Benzyl Butyl Phthalate Induced Early lncRNA H19 Regulation in C3H10T1/2 Stem Cell Line.

Exposure to endocrine-disrupting chemicals used in plastic manufacturing may contribute to the current obesity and diabetes epidemic. Our previous study demonstrated that benzyl butyl phthalate (BBP) induced adipogenesis in the C3H10T1/2 stem cell line. Here we investigated if BBP deregulated long noncoding RNA H19 and its downstream pathway and whether BBP plays a role in the insulin signaling pathway during adipocyte diiferentiation. Cells treated with an 8 day BBP regimen showed that H19 expression was decreased at day 2 with 50 μM BBP exposure (p < 0.05). However, no significant changes were observed from day 4 to day 8. Expression of miRNA-103/107, H19 regulated miRNAs, was upregulated at day 2 (p < 0.05) but not from day 4 to day 8. Similarly, expression of the let-7 family members (a, b, c, d, f, and g) was also significantly increased at day 2 (p < 0.05 or p < 0.01), except for let-7e.
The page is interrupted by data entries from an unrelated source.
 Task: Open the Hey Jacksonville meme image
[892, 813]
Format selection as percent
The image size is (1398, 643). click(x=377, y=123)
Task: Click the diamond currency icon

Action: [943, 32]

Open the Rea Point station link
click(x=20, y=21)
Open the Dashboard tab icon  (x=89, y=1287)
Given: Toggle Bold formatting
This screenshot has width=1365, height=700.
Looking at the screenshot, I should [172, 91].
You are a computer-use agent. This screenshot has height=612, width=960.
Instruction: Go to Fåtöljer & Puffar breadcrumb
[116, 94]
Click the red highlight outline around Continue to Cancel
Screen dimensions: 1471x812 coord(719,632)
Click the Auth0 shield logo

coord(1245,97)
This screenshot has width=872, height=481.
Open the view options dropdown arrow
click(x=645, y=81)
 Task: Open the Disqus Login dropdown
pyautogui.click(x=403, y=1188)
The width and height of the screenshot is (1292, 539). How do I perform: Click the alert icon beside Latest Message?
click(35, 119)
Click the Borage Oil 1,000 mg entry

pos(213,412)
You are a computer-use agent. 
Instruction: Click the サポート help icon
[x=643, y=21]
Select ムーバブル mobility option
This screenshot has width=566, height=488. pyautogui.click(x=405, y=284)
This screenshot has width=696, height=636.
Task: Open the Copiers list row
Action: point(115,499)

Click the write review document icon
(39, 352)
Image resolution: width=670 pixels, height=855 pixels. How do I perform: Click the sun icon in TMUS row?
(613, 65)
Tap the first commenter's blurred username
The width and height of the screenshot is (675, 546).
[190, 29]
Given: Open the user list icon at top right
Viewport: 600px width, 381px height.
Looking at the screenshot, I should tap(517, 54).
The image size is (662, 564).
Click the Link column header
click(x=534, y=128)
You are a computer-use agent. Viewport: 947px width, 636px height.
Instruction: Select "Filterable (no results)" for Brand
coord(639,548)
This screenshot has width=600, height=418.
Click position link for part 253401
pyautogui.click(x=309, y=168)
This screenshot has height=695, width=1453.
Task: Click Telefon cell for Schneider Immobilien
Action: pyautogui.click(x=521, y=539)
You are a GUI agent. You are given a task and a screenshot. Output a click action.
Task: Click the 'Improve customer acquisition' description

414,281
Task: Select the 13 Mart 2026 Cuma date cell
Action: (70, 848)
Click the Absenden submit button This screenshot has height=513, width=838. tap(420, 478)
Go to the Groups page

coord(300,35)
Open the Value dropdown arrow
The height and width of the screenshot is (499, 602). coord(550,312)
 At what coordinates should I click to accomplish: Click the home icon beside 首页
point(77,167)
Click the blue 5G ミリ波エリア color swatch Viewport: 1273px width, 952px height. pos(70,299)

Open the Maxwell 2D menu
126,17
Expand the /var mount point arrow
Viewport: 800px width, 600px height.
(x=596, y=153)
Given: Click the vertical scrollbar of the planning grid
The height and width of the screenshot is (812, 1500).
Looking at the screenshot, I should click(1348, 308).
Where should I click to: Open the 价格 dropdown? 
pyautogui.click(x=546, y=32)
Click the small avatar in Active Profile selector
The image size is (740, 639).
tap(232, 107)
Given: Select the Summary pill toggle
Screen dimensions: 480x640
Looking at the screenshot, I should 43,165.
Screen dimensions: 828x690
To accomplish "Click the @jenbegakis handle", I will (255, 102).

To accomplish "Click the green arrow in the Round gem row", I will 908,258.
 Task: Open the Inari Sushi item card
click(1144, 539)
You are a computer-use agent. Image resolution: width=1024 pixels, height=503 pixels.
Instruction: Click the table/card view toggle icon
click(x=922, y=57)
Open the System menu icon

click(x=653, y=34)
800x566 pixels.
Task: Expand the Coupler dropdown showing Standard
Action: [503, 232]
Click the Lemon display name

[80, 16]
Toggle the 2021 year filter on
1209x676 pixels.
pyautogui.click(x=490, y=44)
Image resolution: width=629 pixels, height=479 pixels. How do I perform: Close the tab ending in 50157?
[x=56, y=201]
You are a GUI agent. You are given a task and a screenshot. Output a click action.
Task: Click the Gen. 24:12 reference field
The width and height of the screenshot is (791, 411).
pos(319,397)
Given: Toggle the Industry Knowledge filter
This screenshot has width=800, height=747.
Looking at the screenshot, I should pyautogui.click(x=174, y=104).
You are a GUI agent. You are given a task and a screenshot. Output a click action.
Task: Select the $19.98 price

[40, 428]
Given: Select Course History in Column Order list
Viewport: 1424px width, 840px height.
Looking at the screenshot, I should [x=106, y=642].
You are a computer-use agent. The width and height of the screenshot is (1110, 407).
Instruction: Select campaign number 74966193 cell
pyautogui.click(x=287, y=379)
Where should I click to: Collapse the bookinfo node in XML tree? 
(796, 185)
Both let-7 and miRNA-103/107 are targets of H19 and play roles in insulin signaling. Insulin receptor substrate (IRS)-1, one of the key insulin signal transduction regulators, was significantly downregulated from day 2 to day 8 (p < 0.05). Gene expression of insulin receptor (IR) and IRS-2 were not altered by BBP exposure. The ratio of IRS1/IRS2 was significantly decreased from day 2 to day 8. On day 4, phospho-Akt protein expression was significantly decreased (p < 0.05). In conclusion, BBP exposure may lead to metabolic dysregulation by altering vital epigenetic regulators such as lncRNA H19 and its target microRNAs at an earlier stage, which further regulates insulin signaling.